Provided passage:

In this episode, we discuss the past and the future of cameras. In 1972, Steven Sasson walked into the boardroom at Kodak, holding the future of photography in his hands – the world’s first electronic camera. Kodak execs didn’t recognize the worth of Steven’s invention back then and missed a one-in-a-hundred years opportunity. 

But Steven’s work didn’t go in vain. Two decades later, Eric Fossum used it to fit an entire digital camera on one computer chip, setting the stage for the first smartphone cameras. 

What’s ahead? While it might seem there’s nothing more to invent, Fossum’s new startup is likely to prove us wrong — right now, they are working on a new photography technology to help us see deeper into space. Hear Steven’s and Eric’s fascinating story firsthand.

Challenge a: List every sentence in the episode description that names Eric or Fossum.

Data:
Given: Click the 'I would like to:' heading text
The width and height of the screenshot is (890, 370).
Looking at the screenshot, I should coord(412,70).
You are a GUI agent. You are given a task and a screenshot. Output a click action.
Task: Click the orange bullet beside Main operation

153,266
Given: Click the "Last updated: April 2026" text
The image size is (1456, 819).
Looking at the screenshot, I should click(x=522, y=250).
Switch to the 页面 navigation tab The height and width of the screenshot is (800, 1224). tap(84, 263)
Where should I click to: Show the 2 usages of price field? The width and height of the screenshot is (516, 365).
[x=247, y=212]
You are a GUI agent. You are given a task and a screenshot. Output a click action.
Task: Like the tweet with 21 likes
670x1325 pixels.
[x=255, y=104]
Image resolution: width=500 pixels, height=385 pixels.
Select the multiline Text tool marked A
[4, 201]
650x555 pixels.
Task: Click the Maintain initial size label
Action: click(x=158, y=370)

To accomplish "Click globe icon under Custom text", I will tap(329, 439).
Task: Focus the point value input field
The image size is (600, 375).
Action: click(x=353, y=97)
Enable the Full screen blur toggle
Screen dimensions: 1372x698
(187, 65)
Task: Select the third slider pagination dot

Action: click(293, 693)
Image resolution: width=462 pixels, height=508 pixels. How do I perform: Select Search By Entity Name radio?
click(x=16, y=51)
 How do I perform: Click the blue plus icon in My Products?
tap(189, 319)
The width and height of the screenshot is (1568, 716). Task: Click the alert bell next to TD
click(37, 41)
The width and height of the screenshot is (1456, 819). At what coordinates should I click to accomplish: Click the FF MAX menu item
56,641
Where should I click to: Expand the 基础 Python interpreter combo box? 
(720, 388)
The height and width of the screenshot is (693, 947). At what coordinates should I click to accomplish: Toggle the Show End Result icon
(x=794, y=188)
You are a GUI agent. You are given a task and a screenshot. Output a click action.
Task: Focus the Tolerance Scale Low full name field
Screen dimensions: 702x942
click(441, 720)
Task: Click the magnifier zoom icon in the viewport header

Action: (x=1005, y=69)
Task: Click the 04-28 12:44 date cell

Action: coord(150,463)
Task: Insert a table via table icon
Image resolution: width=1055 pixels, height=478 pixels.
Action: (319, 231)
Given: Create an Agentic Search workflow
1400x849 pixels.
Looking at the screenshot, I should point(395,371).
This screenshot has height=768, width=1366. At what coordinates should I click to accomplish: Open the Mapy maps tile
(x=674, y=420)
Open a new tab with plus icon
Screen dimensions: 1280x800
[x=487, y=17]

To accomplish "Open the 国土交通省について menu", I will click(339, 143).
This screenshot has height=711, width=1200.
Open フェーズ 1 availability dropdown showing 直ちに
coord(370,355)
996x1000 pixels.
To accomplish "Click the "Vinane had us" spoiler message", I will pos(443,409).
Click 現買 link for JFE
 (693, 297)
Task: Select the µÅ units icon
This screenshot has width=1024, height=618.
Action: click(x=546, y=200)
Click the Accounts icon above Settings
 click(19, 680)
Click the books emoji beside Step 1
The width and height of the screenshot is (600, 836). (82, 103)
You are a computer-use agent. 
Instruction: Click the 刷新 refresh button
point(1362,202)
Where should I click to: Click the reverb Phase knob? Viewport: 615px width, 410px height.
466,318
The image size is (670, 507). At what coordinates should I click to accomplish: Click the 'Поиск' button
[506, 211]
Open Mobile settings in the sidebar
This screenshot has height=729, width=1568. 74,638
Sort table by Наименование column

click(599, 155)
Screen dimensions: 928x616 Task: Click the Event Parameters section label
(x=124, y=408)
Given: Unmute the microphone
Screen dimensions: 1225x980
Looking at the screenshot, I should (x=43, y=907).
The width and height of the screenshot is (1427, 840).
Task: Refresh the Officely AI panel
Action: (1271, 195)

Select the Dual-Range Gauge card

Challenge b: Quote the rows word for word, from the first row through the line containing "Switch to the".

Final answer a:
- Two decades later, Eric Fossum used it to fit an entire digital camera on one computer chip, setting the stage for the first smartphone cameras.
- While it might seem there’s nothing more to invent, Fossum’s new startup is likely to prove us wrong — right now, they are working on a new photography technology to help us see deeper into space.
- Hear Steven’s and Eric’s fascinating story firsthand.

Final answer b:
Given: Click the 'I would like to:' heading text
The width and height of the screenshot is (890, 370).
Looking at the screenshot, I should coord(412,70).
You are a GUI agent. You are given a task and a screenshot. Output a click action.
Task: Click the orange bullet beside Main operation

153,266
Given: Click the "Last updated: April 2026" text
The image size is (1456, 819).
Looking at the screenshot, I should click(x=522, y=250).
Switch to the 页面 navigation tab The height and width of the screenshot is (800, 1224). tap(84, 263)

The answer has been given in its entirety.